Pôs
a mão no tronco de uma árvore pequena, sacudiu um pouco, e
recebeu nos cabelos e na cara as gotas de água
como se fosse uma benção.
Ali perto mesmo a cidade murmurava, estava com seus ruídos vespertinos, ranger de bondes,
buzinar impacientes de carros, vozes indistintas; mas ele via apenas algumas árvores, um canto de mato, uma pedra
escura.

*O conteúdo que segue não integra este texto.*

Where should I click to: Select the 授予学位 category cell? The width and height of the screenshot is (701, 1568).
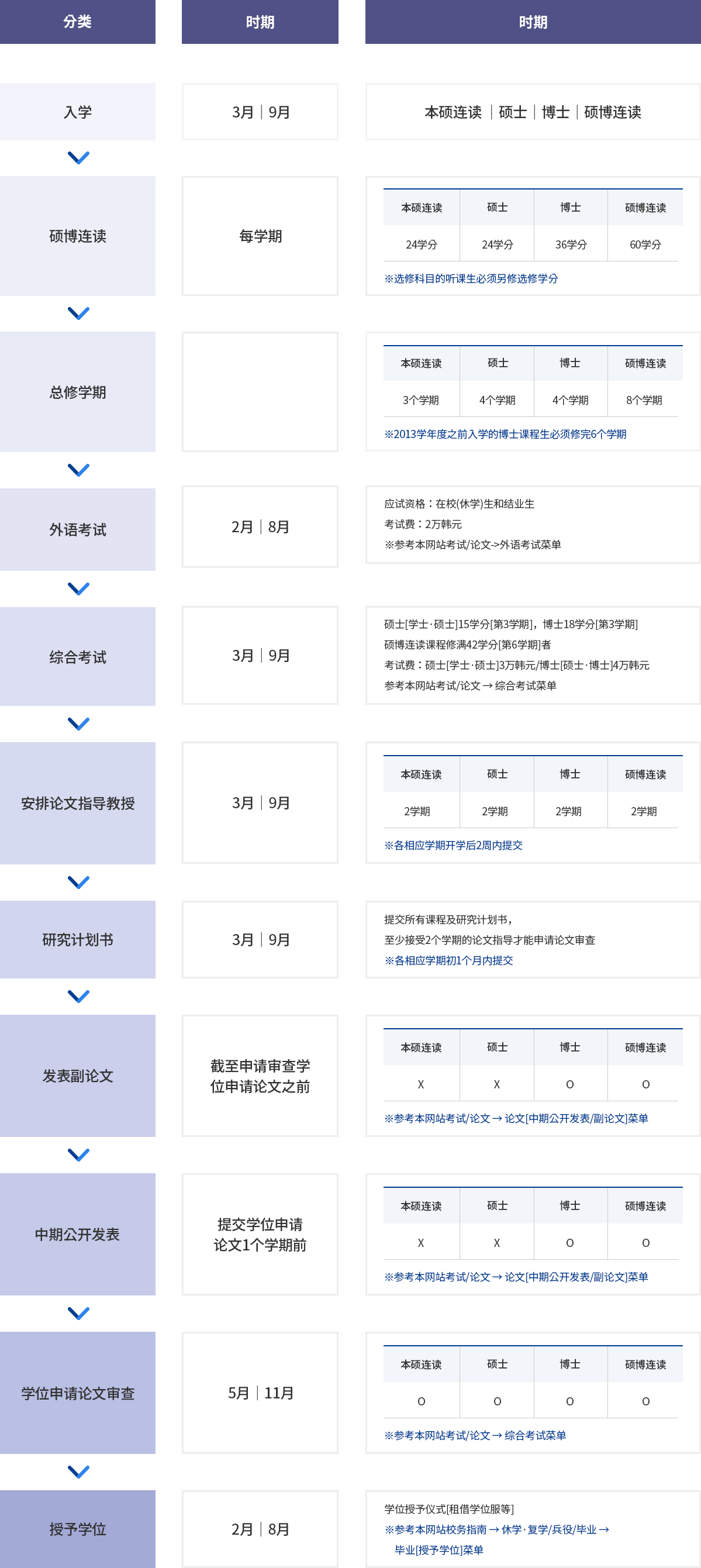tap(77, 1528)
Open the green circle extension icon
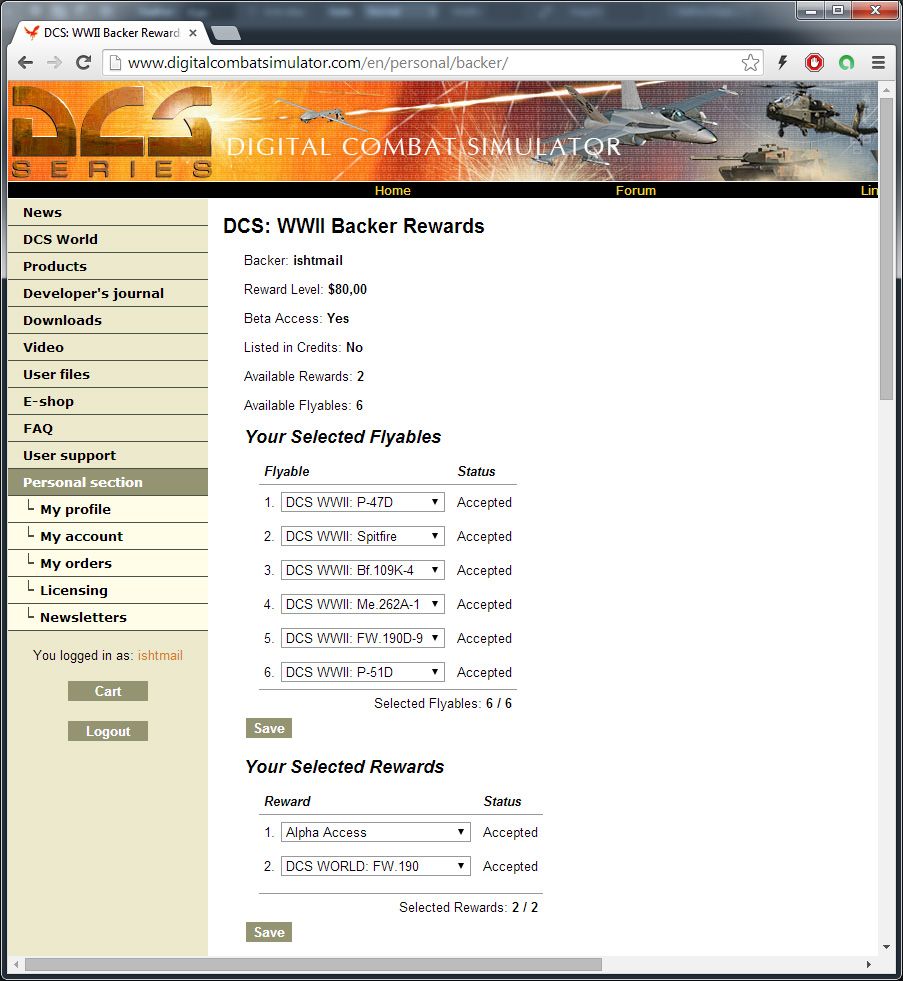 coord(846,62)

Ali perto, dentro de uma casa fechada, um telefone batia, silenciava,
batia outra vez, interminável,
paciente, melancólico.
Alguém, com
certeza já sem
esperança,
insistia em querer falar com alguém.
Por um instante, o homem voltou seu
pensamento para a cidade e sua vida. Aquele telefone tocando em vão era um dos milhões de atos falhados da vida urbana.

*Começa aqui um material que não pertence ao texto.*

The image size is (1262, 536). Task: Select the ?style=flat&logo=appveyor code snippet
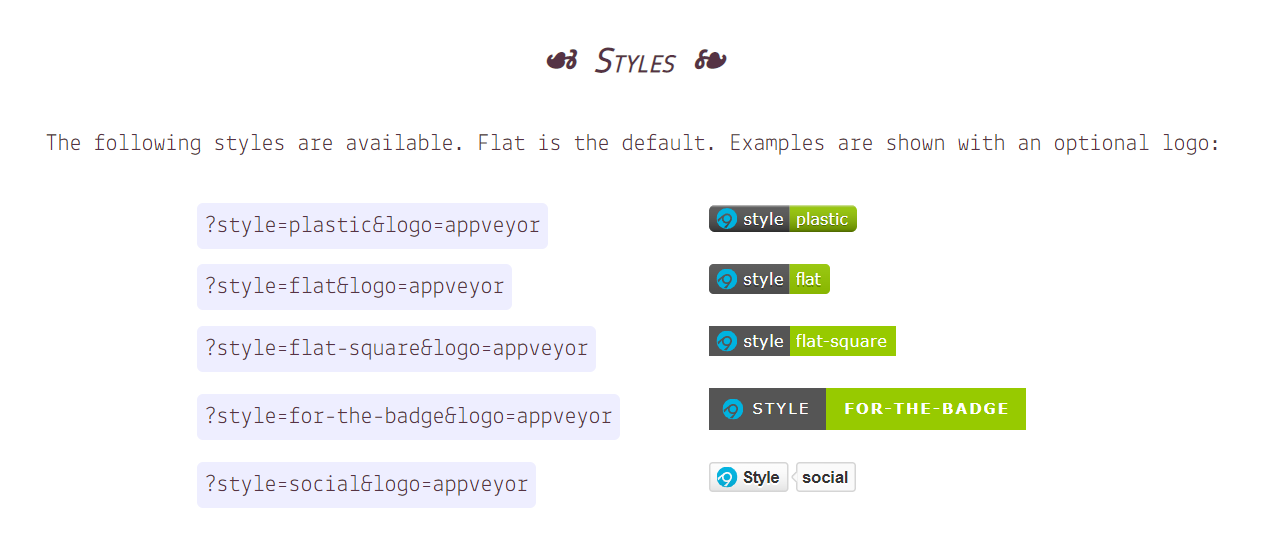click(354, 287)
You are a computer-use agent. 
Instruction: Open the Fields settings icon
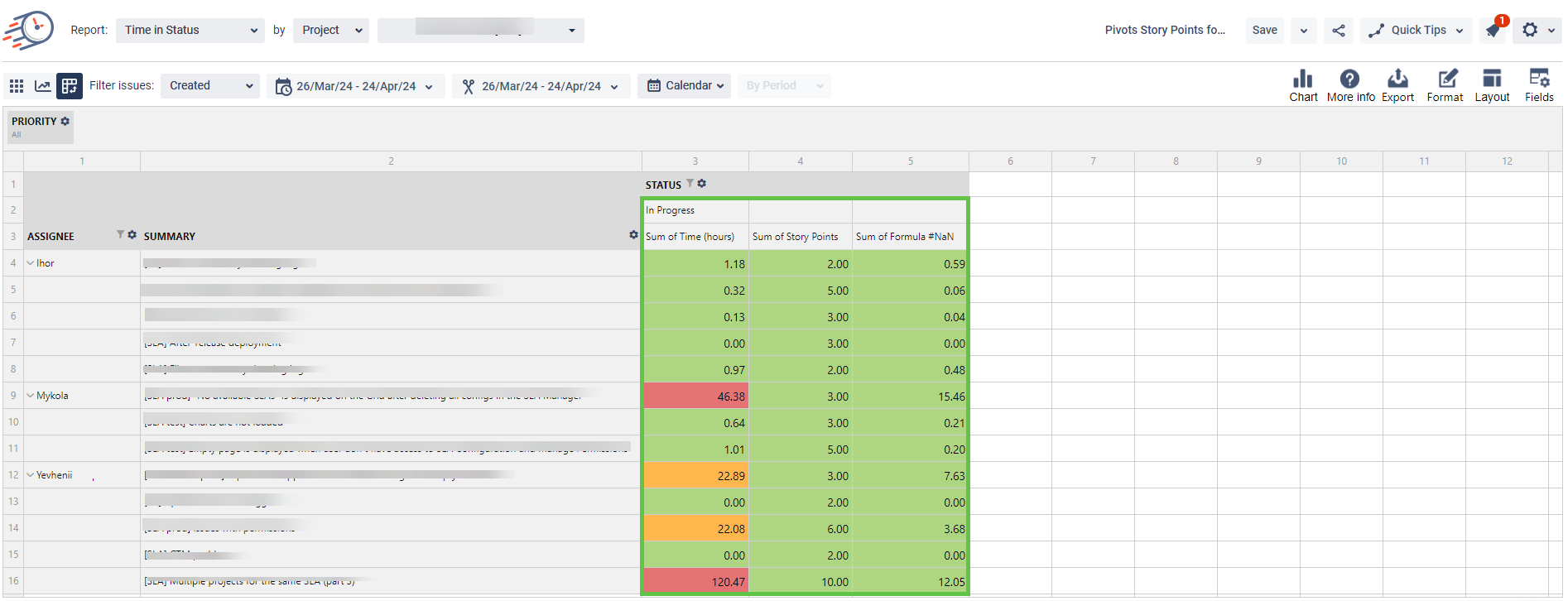tap(1539, 79)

Pensou no desgaste nervoso dessa vida, nos desencontros, nas incertezas, no
jogo de ambições e
vaidades, na procura de amor e de importância,
na caça ao
dinheiro e aos prazeres. Ainda bem que de todas as cidades do mundo o Rio é a única
a permitir a evasão fácil para o mar e a floresta. Ele estava
ali num desses limites entre a cidade dos homens e a natureza pura; ainda
pensava em seus problemas urbanos –
mas um camaleão correu
de súbito, um
passarinho piou triste em algum ramo, e o homem ficou atento àquela humilde vida animal e também à
vida silenciosa e úmida das
árvores, e à pedra escura, com uma pele de musgo e
seu misterioso coração
mineral.
E pouco a pouco ele foi sentindo uma paz
naquele começo de
escuridão,
sentiu vontade de deitar e dormir entre a erva úmida, de se tornar um confuso ser
vegetal, num grande sossego, farto de terra e de água; ficaria verde, emitiria raízes e folhas, seu tronco seria um tronco
escuro, grosso, seus ramos formariam copa densa, e ele seria, sem angustia nem
amor, sem desejo nem tristeza, forte, quieto, imóvel, feliz.